Saved entries

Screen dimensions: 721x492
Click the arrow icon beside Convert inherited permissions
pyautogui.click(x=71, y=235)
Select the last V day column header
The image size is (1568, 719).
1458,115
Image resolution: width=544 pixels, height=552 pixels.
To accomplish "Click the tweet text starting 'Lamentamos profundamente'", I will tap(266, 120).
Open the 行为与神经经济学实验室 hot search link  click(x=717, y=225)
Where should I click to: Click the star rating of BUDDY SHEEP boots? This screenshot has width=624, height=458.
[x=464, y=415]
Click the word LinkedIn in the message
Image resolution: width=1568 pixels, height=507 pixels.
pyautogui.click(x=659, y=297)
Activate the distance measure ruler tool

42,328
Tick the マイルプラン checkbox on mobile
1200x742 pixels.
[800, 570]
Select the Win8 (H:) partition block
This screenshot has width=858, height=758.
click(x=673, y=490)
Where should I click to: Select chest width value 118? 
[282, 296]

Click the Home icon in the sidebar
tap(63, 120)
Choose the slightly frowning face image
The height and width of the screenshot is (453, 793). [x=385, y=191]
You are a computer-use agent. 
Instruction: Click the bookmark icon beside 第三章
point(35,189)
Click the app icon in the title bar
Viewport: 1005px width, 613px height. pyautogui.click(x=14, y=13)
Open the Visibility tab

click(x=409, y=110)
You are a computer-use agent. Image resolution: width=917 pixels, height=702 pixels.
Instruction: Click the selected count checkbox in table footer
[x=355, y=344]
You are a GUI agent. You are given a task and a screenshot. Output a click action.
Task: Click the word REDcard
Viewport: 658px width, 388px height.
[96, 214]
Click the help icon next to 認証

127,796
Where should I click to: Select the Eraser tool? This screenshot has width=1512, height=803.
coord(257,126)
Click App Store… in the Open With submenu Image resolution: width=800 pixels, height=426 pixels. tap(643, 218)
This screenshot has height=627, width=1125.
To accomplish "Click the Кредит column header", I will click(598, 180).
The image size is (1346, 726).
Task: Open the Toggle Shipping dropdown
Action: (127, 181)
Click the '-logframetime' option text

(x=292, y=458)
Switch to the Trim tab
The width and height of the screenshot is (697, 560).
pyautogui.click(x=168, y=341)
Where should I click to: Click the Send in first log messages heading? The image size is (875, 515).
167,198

# Brief
An exact copy of every line from the one containing "Switch to the Trim tab" through the last line of the entries is required; please add nothing.

# Your response
Switch to the Trim tab
The width and height of the screenshot is (697, 560).
pyautogui.click(x=168, y=341)
Where should I click to: Click the Send in first log messages heading? The image size is (875, 515).
167,198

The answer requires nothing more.